Thursday the potential sale of the Chicago Stock Exchange to a Chinese group of investors was blocked. Regulators said that a lack of information of the potential buyers would hamper the regulators to properly monitor the exchange.
Exchange commission staff initially approved the sale of the privately owned exchange but the approval was put on hold for further review. Jay Clayton, a Trump appointee was a main factor of the decision. During the Trump’s campaign, he referenced the Chicago exchange on two occasions citing that it was an example of how jobs and wealth are leaving the US. One could surmise that this action to block the sale was steered by the Trump administration. The commission conducted an investigation regarding the potential owners. The buyers were not able to provide key information the commission requested and they were not willing to provide access to the owner’s books.

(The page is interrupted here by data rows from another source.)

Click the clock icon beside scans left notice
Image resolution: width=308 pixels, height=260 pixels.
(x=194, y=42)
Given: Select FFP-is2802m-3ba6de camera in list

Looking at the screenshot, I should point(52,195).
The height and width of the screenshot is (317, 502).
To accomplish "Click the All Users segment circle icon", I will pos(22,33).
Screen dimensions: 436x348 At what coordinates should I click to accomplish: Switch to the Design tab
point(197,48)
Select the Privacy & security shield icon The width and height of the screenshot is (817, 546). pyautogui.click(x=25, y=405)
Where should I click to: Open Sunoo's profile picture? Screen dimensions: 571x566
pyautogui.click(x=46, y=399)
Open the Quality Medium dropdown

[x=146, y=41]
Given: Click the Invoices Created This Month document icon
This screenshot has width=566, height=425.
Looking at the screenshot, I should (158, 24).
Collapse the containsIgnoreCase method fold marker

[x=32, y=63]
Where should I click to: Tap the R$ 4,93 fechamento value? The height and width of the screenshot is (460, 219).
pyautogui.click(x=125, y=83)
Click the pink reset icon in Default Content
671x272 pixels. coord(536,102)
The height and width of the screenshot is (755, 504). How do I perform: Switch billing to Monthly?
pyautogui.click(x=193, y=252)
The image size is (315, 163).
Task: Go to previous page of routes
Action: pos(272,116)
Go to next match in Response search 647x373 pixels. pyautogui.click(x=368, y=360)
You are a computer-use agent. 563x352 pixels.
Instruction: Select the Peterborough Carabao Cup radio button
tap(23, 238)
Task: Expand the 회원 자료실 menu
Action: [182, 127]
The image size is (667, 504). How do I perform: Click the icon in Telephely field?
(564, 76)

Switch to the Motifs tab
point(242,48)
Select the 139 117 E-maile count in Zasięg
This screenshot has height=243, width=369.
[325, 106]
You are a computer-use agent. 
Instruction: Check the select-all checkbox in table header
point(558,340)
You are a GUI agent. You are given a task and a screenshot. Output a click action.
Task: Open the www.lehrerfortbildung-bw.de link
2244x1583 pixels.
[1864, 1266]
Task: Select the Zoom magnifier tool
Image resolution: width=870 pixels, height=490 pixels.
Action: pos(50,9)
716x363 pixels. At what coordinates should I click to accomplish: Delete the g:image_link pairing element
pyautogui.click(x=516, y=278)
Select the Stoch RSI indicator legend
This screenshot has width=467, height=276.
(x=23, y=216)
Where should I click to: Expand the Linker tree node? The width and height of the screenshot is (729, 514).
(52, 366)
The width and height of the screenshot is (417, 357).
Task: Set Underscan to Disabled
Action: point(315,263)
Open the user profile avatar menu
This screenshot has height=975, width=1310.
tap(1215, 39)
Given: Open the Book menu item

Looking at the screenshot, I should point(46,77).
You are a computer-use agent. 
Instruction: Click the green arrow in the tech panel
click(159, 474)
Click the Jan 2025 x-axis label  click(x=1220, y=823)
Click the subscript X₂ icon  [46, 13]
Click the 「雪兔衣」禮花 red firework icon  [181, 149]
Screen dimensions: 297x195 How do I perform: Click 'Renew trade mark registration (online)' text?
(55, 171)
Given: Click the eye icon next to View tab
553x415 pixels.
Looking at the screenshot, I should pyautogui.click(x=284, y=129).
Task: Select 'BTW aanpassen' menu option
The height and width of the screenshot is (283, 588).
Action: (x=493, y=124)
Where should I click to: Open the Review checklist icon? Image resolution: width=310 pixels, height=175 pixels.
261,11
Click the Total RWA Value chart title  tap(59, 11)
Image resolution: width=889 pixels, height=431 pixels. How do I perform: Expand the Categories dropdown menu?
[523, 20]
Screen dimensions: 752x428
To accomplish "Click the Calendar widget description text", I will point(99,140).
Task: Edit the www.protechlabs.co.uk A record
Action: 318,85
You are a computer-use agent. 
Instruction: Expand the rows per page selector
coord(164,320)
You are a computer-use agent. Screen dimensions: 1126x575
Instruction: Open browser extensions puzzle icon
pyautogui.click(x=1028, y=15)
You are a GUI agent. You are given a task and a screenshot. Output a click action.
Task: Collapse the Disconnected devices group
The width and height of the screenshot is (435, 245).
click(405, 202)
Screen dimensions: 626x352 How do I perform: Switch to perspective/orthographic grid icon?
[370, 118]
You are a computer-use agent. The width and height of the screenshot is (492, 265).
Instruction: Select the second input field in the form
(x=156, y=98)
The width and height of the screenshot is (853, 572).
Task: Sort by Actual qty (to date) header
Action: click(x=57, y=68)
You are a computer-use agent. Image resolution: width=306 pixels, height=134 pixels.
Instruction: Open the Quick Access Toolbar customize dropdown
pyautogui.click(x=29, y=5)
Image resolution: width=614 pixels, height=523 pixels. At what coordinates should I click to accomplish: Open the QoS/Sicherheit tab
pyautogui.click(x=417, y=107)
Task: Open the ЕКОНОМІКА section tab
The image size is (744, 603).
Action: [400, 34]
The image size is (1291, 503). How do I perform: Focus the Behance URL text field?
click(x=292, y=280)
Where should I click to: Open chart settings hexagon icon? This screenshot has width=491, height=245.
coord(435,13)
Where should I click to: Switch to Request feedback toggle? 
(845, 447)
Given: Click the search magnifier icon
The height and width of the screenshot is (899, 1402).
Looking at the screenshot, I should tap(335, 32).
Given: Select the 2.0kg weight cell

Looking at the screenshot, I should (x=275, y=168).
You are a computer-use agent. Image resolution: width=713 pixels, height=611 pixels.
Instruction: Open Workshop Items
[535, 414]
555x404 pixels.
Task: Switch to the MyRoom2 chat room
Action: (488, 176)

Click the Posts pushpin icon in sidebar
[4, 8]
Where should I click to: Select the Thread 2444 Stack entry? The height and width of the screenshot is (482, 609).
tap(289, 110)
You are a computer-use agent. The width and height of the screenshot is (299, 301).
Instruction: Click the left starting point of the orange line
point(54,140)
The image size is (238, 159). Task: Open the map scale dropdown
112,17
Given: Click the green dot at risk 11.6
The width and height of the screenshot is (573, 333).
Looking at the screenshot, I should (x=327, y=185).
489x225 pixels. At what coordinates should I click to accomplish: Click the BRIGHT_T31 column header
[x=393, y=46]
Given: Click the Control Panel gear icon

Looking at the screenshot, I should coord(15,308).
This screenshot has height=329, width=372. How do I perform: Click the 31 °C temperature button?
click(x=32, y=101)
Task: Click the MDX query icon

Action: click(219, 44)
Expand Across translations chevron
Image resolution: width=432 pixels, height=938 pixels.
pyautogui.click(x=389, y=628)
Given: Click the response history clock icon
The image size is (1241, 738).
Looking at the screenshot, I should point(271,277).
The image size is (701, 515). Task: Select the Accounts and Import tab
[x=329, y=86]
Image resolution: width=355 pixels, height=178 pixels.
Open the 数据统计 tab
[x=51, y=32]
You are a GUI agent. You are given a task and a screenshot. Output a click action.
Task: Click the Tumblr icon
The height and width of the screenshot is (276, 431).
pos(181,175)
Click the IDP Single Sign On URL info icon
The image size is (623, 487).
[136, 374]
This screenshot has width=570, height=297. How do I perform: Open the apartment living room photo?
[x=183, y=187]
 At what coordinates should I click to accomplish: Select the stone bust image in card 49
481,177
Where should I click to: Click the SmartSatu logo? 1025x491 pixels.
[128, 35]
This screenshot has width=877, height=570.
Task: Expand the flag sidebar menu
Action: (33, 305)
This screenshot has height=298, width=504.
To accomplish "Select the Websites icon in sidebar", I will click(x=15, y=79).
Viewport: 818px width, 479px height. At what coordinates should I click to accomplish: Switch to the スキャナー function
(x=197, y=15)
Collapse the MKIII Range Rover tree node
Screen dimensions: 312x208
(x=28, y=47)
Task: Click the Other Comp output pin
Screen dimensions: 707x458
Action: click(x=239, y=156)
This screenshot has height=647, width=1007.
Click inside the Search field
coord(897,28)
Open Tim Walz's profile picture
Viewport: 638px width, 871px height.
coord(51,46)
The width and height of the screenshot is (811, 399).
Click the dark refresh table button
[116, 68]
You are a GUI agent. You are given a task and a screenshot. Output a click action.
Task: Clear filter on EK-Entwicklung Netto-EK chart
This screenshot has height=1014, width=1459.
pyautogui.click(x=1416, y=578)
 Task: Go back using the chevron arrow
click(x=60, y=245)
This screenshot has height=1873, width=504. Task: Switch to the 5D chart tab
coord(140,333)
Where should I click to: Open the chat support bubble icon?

Lawmakers on both side of the aisle criticized the sale on the grounds that it would provide the Chinese government with access to the American financial markets. Also they had concerns over the ability of the commission’s ability to regulate and monitor the exchange with foreign owners.
The potential buyers were led by Chongging Casin Enterprise Group. The offered about $25 million in 2016. The group is a privately held company that invests in real estate development and financial holdings. They deny any affiliation with the Chinese government. The Casin group had long term plans of listing Chinese companies in the US and it had plans of building an exchange in China based on Chicago exchange’s technology.